Manual FTP uploads work, but they get annoying fast. Modern bot development is easier when your code lives in GitHub or GitLab and deployments follow a repeatable checklist.
This guide explains a clean Git-based deployment workflow for Discord bots on a Pterodactyl-style hosting panel.
Why Git deployment is better
FTP encourages mistakes:
- Uploading old files
- Forgetting one dependency file
- Editing production code directly
- Losing track of what changed
- Accidentally uploading
.env
Git gives you history, rollback, branches, and a clear source of truth.
Repository checklist
Your bot repository should include these files.
For Node.js:
package.json
package-lock.json or pnpm-lock.yaml
src/ or index.js
README.md
.env.example
For Python:
requirements.txt
bot.py or main.py
cogs/
README.md
.env.example
Do not commit your real .env file.

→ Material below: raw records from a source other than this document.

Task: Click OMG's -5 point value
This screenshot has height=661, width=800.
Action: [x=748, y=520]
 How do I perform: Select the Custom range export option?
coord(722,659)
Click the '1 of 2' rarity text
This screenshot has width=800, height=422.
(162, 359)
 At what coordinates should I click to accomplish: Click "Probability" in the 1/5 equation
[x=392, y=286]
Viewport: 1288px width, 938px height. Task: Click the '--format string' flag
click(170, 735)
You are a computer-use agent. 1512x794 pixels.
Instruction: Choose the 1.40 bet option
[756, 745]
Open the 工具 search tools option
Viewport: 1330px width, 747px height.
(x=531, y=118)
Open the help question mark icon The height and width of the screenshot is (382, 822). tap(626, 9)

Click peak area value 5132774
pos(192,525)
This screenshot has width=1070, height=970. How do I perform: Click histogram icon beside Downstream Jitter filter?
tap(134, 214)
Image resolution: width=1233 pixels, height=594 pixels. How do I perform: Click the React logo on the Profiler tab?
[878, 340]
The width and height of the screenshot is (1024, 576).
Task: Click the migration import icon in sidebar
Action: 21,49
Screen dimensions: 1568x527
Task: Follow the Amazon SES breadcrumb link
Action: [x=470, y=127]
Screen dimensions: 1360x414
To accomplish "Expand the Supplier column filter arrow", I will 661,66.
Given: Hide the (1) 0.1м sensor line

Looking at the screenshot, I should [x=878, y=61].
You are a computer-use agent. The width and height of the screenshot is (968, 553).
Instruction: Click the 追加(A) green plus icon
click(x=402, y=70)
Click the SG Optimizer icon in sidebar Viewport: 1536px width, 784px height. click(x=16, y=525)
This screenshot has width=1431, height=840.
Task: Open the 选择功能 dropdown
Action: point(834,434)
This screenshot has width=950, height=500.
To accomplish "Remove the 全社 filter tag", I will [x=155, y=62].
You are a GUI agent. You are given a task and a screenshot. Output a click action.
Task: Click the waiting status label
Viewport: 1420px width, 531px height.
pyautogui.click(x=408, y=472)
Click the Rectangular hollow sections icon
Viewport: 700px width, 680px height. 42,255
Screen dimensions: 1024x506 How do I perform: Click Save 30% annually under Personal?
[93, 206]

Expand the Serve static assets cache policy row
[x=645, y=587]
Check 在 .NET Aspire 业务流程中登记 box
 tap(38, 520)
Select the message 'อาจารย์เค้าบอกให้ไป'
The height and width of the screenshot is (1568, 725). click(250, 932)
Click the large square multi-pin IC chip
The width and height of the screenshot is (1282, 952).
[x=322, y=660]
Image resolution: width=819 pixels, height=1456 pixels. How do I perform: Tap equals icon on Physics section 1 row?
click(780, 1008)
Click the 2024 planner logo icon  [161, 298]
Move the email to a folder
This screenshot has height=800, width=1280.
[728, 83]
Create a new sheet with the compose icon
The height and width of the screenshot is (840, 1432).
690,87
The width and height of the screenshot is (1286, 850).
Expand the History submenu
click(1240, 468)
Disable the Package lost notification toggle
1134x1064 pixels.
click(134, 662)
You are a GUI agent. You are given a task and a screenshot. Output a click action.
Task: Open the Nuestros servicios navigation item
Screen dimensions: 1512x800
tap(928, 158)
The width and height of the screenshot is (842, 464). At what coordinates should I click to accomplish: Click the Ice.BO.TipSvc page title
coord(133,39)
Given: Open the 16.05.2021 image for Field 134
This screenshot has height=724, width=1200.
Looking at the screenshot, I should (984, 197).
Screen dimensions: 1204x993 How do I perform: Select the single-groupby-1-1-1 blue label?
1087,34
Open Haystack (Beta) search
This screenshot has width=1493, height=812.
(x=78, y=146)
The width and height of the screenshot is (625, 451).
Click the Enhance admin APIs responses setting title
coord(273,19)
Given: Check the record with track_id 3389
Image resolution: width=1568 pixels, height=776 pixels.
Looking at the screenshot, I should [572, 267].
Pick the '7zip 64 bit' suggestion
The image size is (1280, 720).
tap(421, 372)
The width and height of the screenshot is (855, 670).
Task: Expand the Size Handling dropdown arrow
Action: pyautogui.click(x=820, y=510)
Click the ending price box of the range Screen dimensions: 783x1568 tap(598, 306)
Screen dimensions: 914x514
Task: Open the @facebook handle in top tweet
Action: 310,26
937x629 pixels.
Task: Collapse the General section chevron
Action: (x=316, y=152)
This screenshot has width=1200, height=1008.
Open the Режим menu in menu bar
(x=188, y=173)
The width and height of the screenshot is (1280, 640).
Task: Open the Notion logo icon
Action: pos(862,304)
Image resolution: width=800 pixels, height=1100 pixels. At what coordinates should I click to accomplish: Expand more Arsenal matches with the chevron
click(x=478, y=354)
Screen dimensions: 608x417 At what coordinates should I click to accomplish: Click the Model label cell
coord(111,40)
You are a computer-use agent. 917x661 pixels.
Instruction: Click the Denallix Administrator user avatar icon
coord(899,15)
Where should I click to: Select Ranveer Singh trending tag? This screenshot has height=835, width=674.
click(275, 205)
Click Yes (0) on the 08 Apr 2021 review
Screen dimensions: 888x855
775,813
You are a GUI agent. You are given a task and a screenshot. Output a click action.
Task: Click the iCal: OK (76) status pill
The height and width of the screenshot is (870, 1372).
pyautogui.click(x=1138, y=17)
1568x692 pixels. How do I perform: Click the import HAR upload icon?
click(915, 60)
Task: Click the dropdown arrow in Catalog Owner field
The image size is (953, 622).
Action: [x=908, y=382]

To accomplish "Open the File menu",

Use .env.example to document required variables.
Environment variables
Store secrets in the panel, not in Git.
Common variables:
DISCORD_TOKEN=your-token
CLIENT_ID=your-application-id
GUILD_ID=optional-test-server
DATABASE_URL=optional-database-url
LOG_LEVEL=info
Your code should read from process.env in Node.js or os.getenv() in Python.
Basic Git pull workflow
A simple deployment flow:
- Push code to GitHub.
- Open the hosting panel.
- Stop the bot.
- Pull the latest repository changes.
- Install dependencies.
- Start the bot.
- Check logs.
For Node.js, the install step is usually:
npm install --production
For Python:
pip install -r requirements.txt
Startup commands
A clear startup command prevents confusion.
Node.js examples:
node index.js
npm start
Python examples:
python3 bot.py
python3 main.py
Choose one standard entry point and document it in your README.
Private repositories
Private repositories need authentication. Use a deploy key or token generated specifically for deployment. Do not use your personal password.
Security checklist:
- Read-only deploy key when possible
- Separate token from your Discord bot token
- Rotate tokens when staff leave
- Never paste secrets into public console logs
Database migrations
If your bot uses a database, deployment may need a migration step.
Examples:
npm run migrate
python3 manage.py migrate
Run migrations before starting the bot when the new code expects a new schema.
Rollback plan
Every deployment should have a rollback path:
- Know the previous working commit
- Keep backups of important database data
- Watch logs after deploy
- Do not deploy major changes during peak community hours
Git makes rollback easier because you can return to a known commit instead of guessing which file changed.
Recommended Space-Node workflow
For most customers:
- Develop locally.
- Push to GitHub.
- Deploy through the panel or SFTP when ready.
- Store
DISCORD_TOKENas an environment variable. - Let the host keep the bot online 24/7.
That gives you the convenience of Git and the reliability of a bot hosting environment.